AG : Sur un site industriel classique, les espaces extérieurs servent uniquement à se rendre d’un point A à point B en toute sécurité. On ne fait que rarement attention aux arbres et aux fleurs que l’on croise. C’est un décor. Une fois arrivé au sein de son entreprise, le salarié ne circule que rarement sur le reste du site, sauf pour se rendre au restaurant inter-entreprises (RIE). C’est le point de rencontre potentielle entre les salariés des différentes structures. On s’y rend pour prendre un café, déjeuner et c’est tout. Notre ambition, c’est que les espaces extérieurs deviennent une extension du RIE, des « pièces en plus » dans lesquelles pratiquer un sport, du jardinage entre midi et deux ou juste se détendre. Un endroit où s’installer pour travailler autrement. Des espaces propices à des échanges informels ou à une activité commune entre collaborateurs des différentes entreprises présentes sur le site. Notre rôle est de poser un cadre dans lequel tout cela doit pouvoir devenir possible. Au départ, ce sera assez simple avec quelques tables, des bancs, placés sous les arbres ou à la croisée des chemins. C’est avec le temps et l’appropriation du site par les usagers que vont se constituer des endroits où l’on aura envie de se rendre. Une dynamique intimement liée à la gestion globale du site où notre rôle est de créer, encore une fois, les possibles…
Qu’est-ce qui vous motive particulièrement dans ce projet ?

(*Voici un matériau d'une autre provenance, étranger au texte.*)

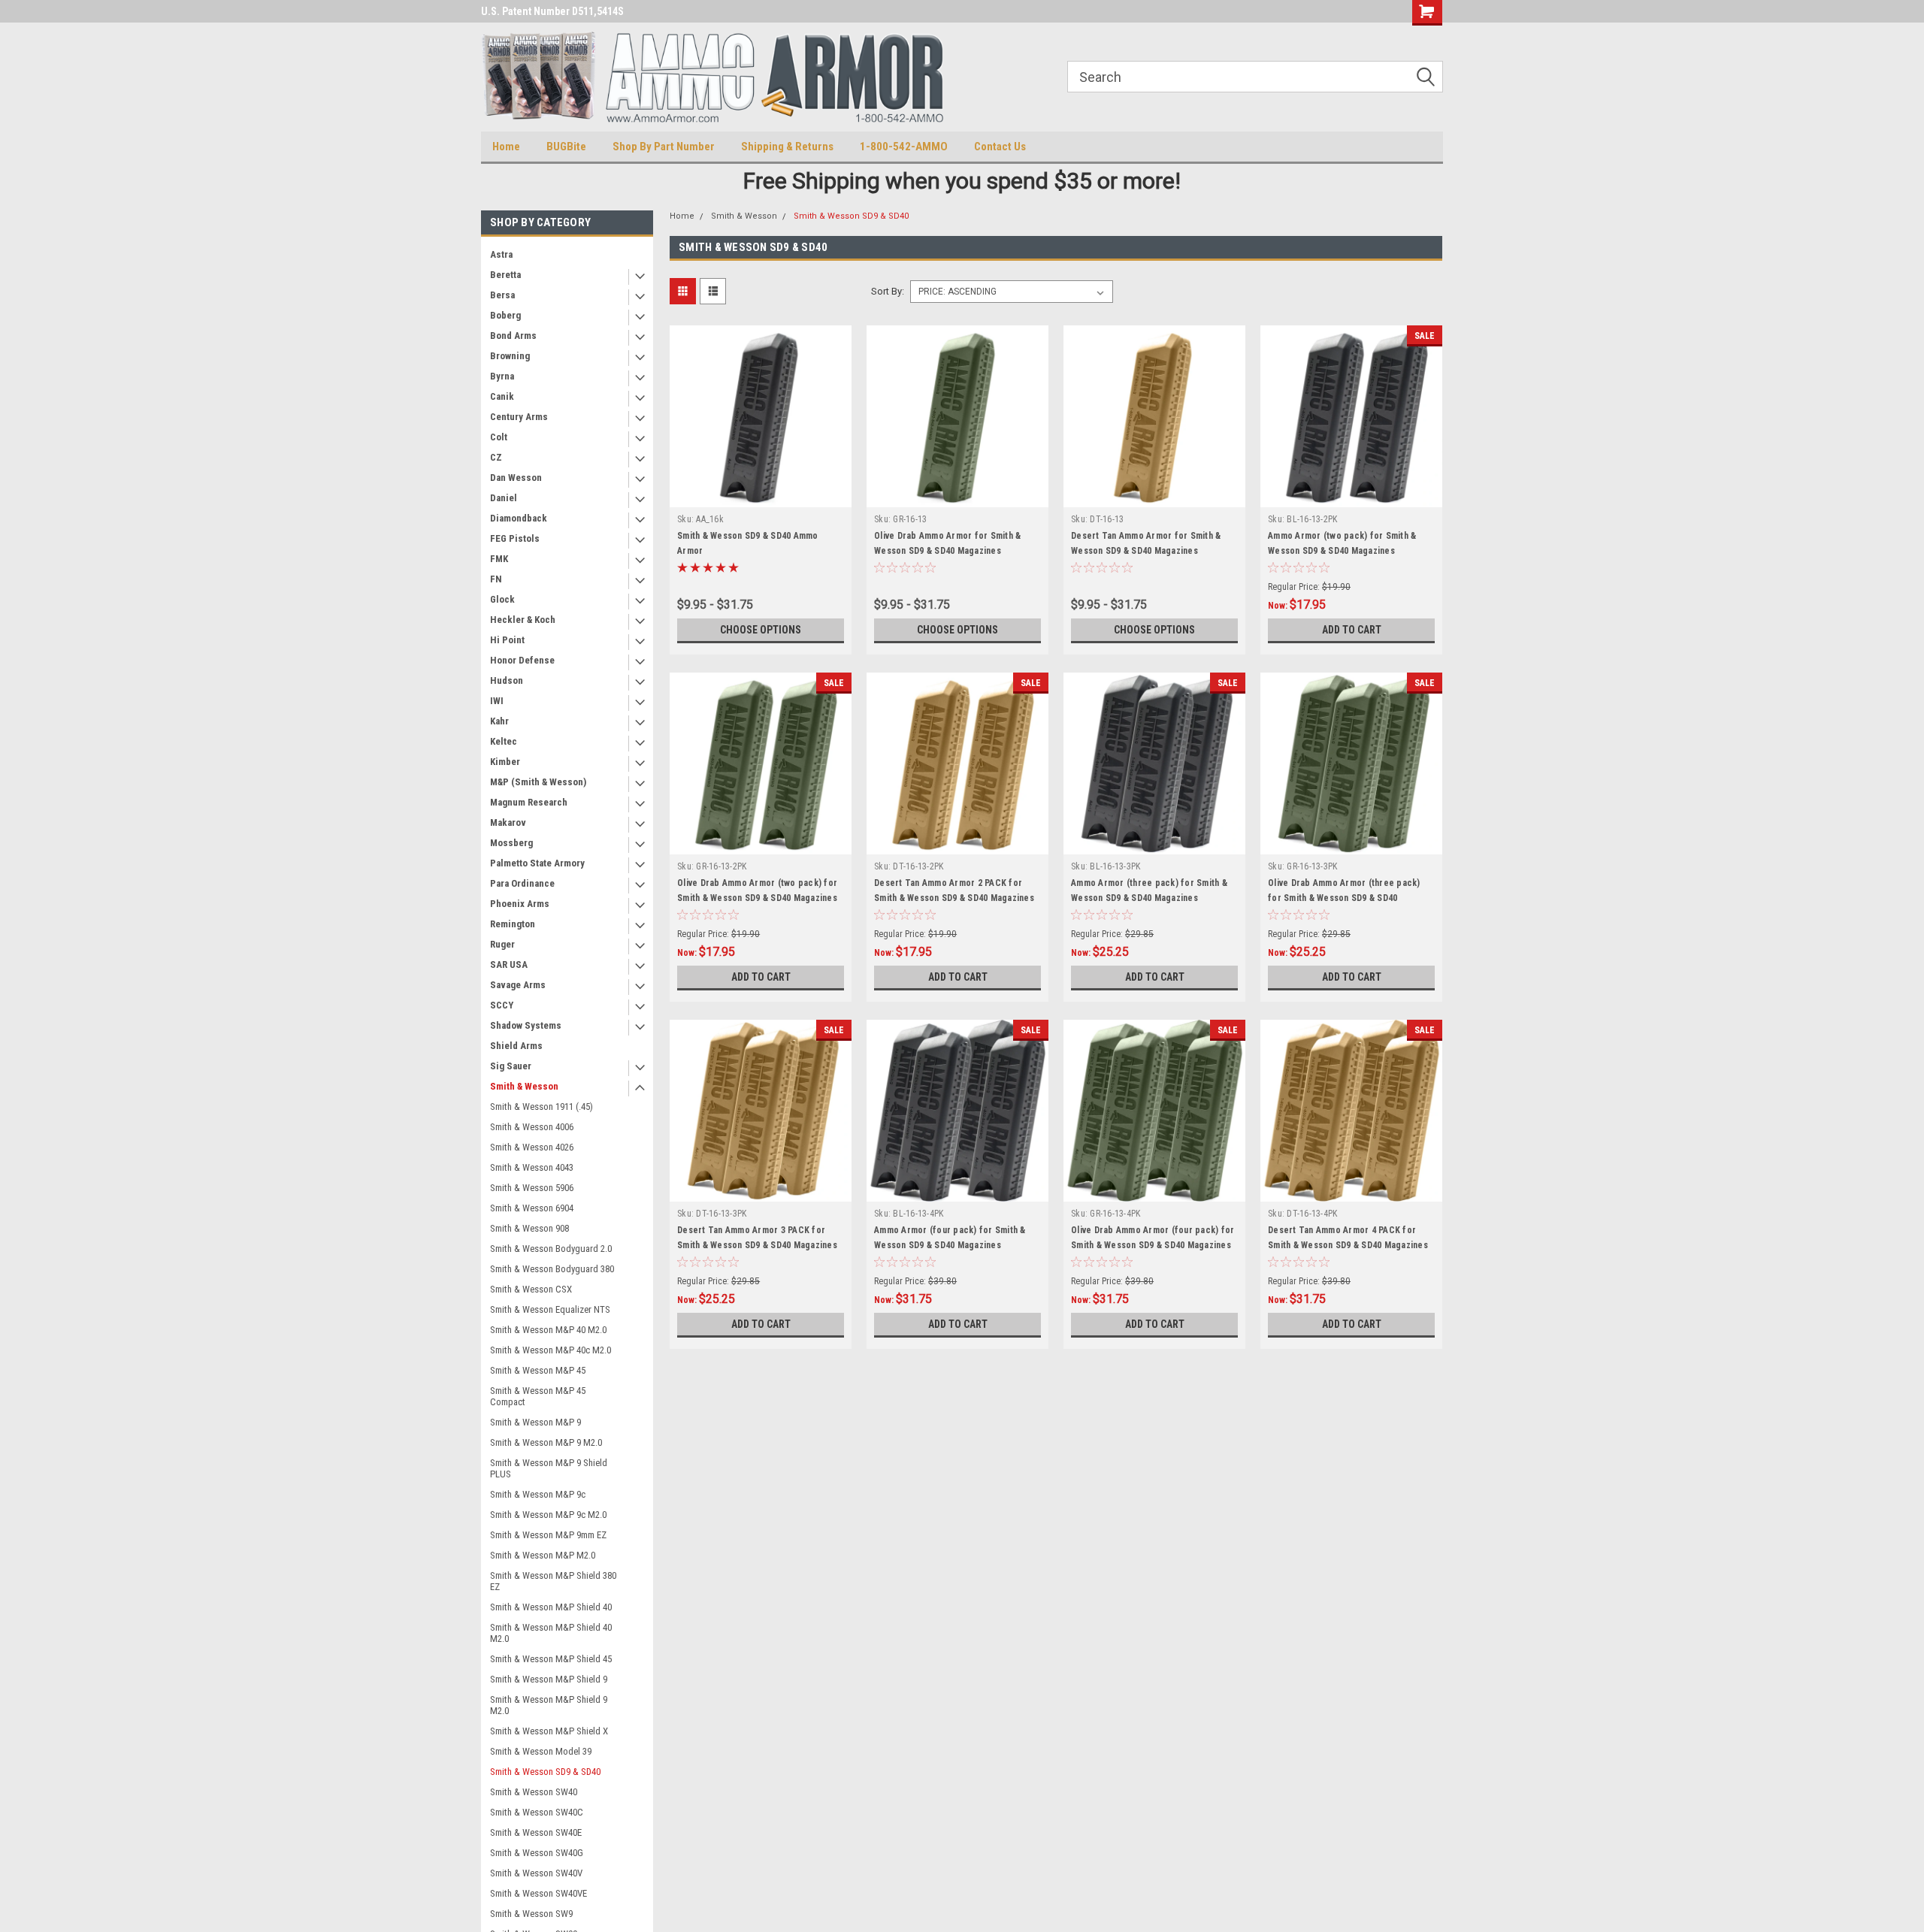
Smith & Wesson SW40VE (538, 1893)
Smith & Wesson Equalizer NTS (550, 1309)
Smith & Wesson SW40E (536, 1832)
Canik (502, 396)
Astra (501, 254)
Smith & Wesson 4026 (531, 1147)
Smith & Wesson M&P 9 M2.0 (546, 1442)
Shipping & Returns (787, 146)
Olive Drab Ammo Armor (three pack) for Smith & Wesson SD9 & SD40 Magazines (1344, 898)
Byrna (502, 376)
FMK (499, 558)
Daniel (503, 497)
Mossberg (511, 842)
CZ (496, 457)
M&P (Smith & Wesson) (538, 782)
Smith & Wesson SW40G (536, 1852)
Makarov (508, 822)
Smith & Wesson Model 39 (540, 1751)
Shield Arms (516, 1045)
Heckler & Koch (522, 619)
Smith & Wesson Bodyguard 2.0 (551, 1248)
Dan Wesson (516, 477)
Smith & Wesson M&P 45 (537, 1370)
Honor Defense (522, 660)
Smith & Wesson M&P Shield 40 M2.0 (551, 1633)
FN (496, 579)
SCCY (501, 1005)
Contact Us (1000, 146)
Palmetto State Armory (537, 863)
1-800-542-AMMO (904, 146)
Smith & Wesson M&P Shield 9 (548, 1679)
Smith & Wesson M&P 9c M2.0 (548, 1514)
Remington (512, 924)
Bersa (502, 295)
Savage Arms (518, 984)
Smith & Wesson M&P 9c (537, 1494)
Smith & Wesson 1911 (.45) (541, 1106)
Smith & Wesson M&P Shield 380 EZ (553, 1581)
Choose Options (760, 630)
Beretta (505, 274)
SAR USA (509, 964)
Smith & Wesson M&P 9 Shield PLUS (548, 1468)
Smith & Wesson (524, 1086)
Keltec (503, 741)
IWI (497, 700)
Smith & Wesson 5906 (531, 1187)
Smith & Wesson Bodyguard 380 (552, 1268)
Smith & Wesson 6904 (531, 1208)
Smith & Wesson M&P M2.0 (542, 1555)
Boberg (505, 315)
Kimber (505, 761)
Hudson (506, 680)
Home (506, 146)
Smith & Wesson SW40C (536, 1812)
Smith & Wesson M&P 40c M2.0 (550, 1350)
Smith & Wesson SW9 (531, 1913)
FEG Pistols (515, 538)
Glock (502, 599)
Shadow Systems (525, 1025)
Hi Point (507, 640)
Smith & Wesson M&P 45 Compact (537, 1396)
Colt (498, 437)
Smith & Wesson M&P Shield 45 (551, 1658)
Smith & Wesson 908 (529, 1228)
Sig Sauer (510, 1066)
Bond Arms (513, 335)
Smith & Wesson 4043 (531, 1167)
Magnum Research (528, 802)
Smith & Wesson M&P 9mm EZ (548, 1534)
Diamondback (518, 518)
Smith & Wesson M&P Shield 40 (551, 1607)
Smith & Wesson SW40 (533, 1791)
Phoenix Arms (519, 903)
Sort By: (887, 291)
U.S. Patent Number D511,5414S (552, 11)
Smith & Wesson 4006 (531, 1126)
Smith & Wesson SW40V (536, 1873)
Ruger (502, 944)
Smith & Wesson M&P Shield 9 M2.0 (548, 1705)
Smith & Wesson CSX (531, 1289)
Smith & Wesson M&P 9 (535, 1422)
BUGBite (566, 146)
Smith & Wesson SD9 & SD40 (545, 1771)
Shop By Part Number (664, 146)
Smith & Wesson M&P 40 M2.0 (548, 1329)
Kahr (499, 721)
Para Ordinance (522, 883)
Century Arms (519, 416)
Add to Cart (1351, 630)
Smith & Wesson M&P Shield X (549, 1731)
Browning (510, 355)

AG : De le prendre à l’opposé des projets traditionnels. Habituellement, on rase tout et l’on crée des espaces extérieurs que l’on se contente ensuite d’entretenir. En ayant une démarche de frugalité, on conserve tout ce que l’on peut garder du site initial et on opère des interventions ciblées dans la durée qui vont dessiner au fil du temps un site industriel totalement nouveau. Les règles strictes de sécurité et d’hygiène ne sont pas incompatibles avec un environnement extérieur où la végétation génère de la douceur, de la spontanéité, avec sa manière de prendre le vent et de marquer les saisons. En outre, ce site s’inscrit dans un paysage urbain dans lequel il se donne à voir. La seule image qu’il renvoie, au-delà des bâtiments dont l’activité industrielle est précieusement préservée des regards, est celle de ses extérieurs. L’autre point essentiel est de savoir quelle sera la contribution du site pour son environnement urbain direct et au-delà ? Sur le volet paysager, j’en vois deux. Une contribution écologique, en luttant contre les îlots de chaleur caniculaire en été et en favorisant la réintroduction de la biodiversité en ville. Et un modèle inspirant en montrant qu’une autre façon de vivre dans un environnement de travail industriel est possible.